# [DATASET EXCERPTS]
^^^^^^^^^^^^^^^^

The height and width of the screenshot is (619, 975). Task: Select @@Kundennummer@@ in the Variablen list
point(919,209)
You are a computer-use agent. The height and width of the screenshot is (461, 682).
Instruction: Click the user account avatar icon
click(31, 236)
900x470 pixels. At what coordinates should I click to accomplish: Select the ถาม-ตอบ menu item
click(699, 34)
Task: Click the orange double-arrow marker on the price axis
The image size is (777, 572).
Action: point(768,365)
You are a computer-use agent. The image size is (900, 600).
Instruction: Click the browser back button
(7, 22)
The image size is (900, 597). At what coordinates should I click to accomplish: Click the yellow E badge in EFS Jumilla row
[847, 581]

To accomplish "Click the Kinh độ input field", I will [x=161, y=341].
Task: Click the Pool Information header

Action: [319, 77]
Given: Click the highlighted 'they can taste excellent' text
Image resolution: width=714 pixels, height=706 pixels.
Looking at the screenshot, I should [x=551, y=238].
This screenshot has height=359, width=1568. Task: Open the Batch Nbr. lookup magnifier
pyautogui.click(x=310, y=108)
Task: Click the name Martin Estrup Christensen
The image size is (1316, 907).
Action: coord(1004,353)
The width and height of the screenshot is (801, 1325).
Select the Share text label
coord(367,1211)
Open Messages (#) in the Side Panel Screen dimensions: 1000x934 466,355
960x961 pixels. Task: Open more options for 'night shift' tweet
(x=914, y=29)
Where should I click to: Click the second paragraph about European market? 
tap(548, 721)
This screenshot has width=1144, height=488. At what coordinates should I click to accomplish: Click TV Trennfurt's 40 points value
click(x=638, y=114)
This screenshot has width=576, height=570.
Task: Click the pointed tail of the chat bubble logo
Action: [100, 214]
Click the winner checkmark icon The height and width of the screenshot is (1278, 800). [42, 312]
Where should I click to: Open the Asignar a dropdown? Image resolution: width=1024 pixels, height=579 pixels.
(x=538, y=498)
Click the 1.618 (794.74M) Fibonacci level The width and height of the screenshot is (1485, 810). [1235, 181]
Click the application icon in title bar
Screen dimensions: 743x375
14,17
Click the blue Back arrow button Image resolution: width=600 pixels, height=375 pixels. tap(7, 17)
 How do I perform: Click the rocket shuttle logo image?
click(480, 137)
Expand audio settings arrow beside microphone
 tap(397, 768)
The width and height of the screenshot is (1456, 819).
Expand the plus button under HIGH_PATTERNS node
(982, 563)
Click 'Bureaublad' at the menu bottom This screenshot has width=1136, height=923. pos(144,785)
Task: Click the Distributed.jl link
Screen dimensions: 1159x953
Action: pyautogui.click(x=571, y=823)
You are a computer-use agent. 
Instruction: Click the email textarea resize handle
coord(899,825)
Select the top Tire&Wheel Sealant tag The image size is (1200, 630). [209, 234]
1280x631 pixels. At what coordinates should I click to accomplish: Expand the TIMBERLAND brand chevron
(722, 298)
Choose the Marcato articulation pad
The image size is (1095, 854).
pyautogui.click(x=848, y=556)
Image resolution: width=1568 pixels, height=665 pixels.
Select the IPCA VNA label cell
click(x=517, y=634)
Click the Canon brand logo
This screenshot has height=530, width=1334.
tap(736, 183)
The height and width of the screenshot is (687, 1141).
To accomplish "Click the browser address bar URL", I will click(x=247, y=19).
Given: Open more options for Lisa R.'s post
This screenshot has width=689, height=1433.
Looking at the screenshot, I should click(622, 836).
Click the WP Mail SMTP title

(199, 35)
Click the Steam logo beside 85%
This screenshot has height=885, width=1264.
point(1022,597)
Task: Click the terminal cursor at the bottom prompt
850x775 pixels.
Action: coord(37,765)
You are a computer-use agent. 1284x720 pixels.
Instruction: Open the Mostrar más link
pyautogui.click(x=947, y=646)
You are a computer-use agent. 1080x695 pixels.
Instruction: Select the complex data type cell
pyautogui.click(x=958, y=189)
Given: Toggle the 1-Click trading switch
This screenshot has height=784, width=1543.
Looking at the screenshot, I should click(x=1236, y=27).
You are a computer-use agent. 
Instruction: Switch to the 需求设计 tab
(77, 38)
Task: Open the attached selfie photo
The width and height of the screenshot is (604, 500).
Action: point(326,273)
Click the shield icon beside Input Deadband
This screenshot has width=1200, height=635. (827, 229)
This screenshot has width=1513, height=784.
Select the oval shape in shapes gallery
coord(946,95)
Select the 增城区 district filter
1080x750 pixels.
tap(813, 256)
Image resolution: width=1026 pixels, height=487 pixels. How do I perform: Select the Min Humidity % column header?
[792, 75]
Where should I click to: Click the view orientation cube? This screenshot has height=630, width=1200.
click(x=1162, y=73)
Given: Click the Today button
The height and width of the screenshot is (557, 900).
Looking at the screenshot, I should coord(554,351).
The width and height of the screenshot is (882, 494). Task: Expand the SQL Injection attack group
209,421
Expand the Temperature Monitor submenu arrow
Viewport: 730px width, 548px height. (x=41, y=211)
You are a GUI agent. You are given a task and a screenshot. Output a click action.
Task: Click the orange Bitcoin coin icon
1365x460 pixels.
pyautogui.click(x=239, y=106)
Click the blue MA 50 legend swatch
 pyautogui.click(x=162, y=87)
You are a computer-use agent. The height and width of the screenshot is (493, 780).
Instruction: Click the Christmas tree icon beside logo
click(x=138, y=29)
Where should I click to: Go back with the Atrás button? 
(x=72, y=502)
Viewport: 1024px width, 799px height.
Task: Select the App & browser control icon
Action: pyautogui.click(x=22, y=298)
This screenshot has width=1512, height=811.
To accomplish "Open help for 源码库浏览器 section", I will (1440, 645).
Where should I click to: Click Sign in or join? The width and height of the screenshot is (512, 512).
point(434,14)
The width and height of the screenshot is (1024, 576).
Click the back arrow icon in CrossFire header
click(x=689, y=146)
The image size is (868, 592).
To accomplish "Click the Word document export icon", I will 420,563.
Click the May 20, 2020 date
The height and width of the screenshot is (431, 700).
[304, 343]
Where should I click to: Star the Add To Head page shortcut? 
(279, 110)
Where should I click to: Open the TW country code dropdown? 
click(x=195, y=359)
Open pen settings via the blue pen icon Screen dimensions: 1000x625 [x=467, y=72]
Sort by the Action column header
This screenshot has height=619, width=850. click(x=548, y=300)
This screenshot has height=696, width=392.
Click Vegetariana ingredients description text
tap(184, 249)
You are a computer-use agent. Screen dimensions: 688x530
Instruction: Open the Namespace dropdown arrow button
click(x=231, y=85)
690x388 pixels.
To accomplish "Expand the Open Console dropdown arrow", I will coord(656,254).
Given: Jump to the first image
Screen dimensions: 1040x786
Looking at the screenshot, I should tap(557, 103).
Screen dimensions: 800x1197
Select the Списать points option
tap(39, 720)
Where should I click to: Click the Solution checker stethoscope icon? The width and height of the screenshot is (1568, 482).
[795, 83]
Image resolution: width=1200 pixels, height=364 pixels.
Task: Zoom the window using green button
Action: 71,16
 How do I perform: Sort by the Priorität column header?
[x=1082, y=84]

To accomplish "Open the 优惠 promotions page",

^^^^^^^^^^^^^^^^

# [WHAT YOU SHOULD DO]
Look through the entries above. Copy out every line holding the word "agent".

# [SOLUTION TO THE PROBLEM]
You are a computer-use agent. The height and width of the screenshot is (461, 682).
You are a computer-use agent. The image size is (900, 600).
You are a computer-use agent. 
You are a computer-use agent. 1284x720 pixels.
You are a computer-use agent. 1080x695 pixels.
You are a computer-use agent. 
You are a GUI agent. You are given a task and a screenshot. Output a click action.
You are a computer-use agent. The height and width of the screenshot is (493, 780).
You are a computer-use agent. Screen dimensions: 688x530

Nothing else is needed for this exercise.